According to a recent study published in the New England Journal of Medicine, experts and patients across the heart healthcare community are rethinking their stances on salt intake. While it has been widely held for some time now that high levels of sodium in an individual's diet may pose a higher risk of heart disease, the study seems to suggest that the current dietary recommendations for sodium intake are actually endangering heart health.
Dietary guidelines in America are established by several different entities collaboratively; among these agencies are the World Health Organization and the American Heart Association. Currently, standard dietary recommendations in America dictate that people should consume between 1,500 and 2,300 milligrams of sodium each day. While this behavior is certainly not emulated in the typical American diet (the average American consumes nearly 3,400 milligrams daily), previous nutrition suggestions may actually be the cause of the nation’s current heightened risk for heart disease.

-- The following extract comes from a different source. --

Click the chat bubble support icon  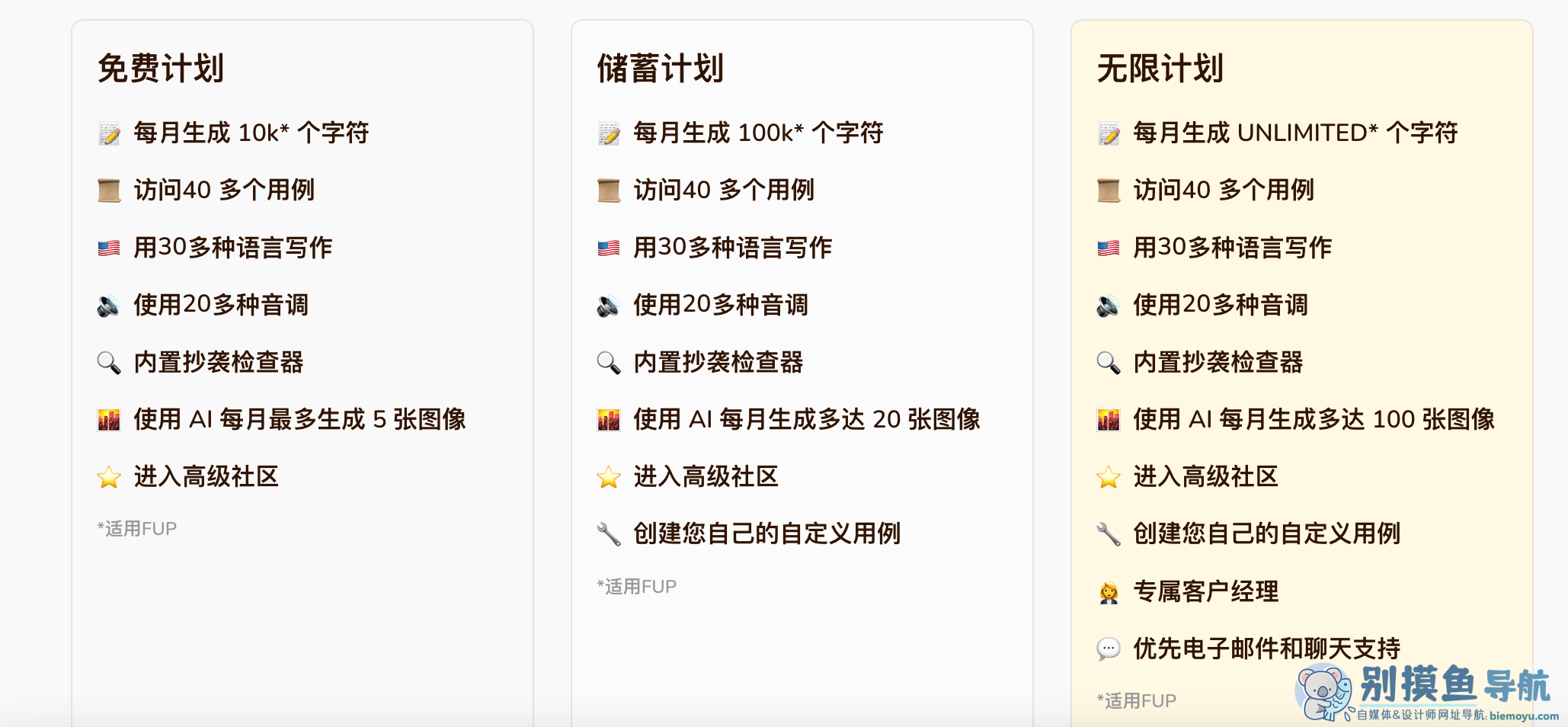coord(1109,649)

The aforementioned study followed more than 100,000 individuals for a period exceeding three years, examining dietary behavior across 17 different countries. Ultimately, the experiment found that individuals who consumed less than 3,000 milligrams of sodium daily (as American dietary restrictions suggest) had a 27 percent increase in their risk of stroke, heart attack or death during that span.
The study is not the first of its kind by any means. In 2013, the Institute of Medicine reported to Congress that they couldn't find any evidence supporting the notion that sodium intake below 2,300 milligrams had a reducing effect on heart disease.
While the American Heart Association has indicated that they remain confident in their prior assertions regarding the benefits of low sodium diets, the FDA has made clear that they will review the studies carefully, potentially initiating more trials. Until then, it may be worth the time of heart disease sufferers to consult the opinion of their physician regarding sodium intake.